Kara Grant, from Stratford, will travel to Seoul, South Korea on Aug. 8 for eight days of training. She will then travel to Beijing to compete in the modern pentathlon on Aug. 21.
During a recent competition in Madrid, Grant, 28, received one of the best scores of her career in fencing, which is one of the components of modern pentathlon.
In 2004, Grant competed in the Olympic Games in Athens, where she placed 22nd.
Grant first became involved in pentathlon after years of equestrian training. In 1996, she won the Canadian Junior National Pentathlon title. Since then Grant has won five Senior National Championships.
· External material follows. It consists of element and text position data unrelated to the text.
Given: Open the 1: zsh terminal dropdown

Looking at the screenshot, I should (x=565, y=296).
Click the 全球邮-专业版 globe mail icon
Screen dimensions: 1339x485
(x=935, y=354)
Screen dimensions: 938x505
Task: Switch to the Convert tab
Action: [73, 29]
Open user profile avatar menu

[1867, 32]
In 2006 Grant had her best result at the World Championships, where she finished 9th. She said her goal is to achieve gold at the upcoming Olympic Games.
In modern pentathlon, athletes compete in five different events — fencing, shooting, swimming, riding and cross-country running.
Kara Grant makes Canadian modern pentathlon team for Beijing
Kara Grant is going back to the Olympic Games.
The Stratford native will be officially named to the Canadian modern pentathlon team later this month.
Grant earned a spot on the national team following her performance at the world championships in Hungary on the weekend.
She will join Monica Pinette of Langley, B.C., as the Canadian women on the team which will compete in Beijing this summer.
“I’m really looking forward to the opportunity to compete once again at the Olympic Games and challenge myself against the best athletes in the world at the premier sporting event of the world," Grant told The Guardian in an e-mail on Monday.
“I plan to use my experiences in Athens at the Olympic Games and over the last 12 years as a pentathlon competitor to prepare for the performance of a lifetime in Beijing."
Modern pentathlon combines the skills of shooting, fencing, swimming, equestrian and running.
Joshua Riker-Fox is the Canadian male to be selected for the Beijing Games.
“Pinette, Riker-Fox and Grant have qualified for Beijing,” said Angela Ives, president of the Canadian Modern Pentathlon Association.
“This is the largest field of pentathletes that Canada has qualified since Barcelona in 1992.”
At the world championship, Grant placed 26th with 3,752 points after four events while Pinette was 11th, the best result for Canada since Lyne Chornobrywy won the world individual women in 1983.
Neither Canadian advanced past the semifinal heat.
The Canadian modern pentathlon team for Beijing will be officially named later in June. Pinette and Grant are the only Canadian females who have met the Olympic standards.
They were the first Canadian women to compete in the Olympic Games in modern pentathlon when they participated in 2004 at Athens.
Pinette placed 13th and Grant finished 22nd.
At the Beijing Olympics, a total of 72 athletes (36 women and 36 men) will compete in modern pentathlon.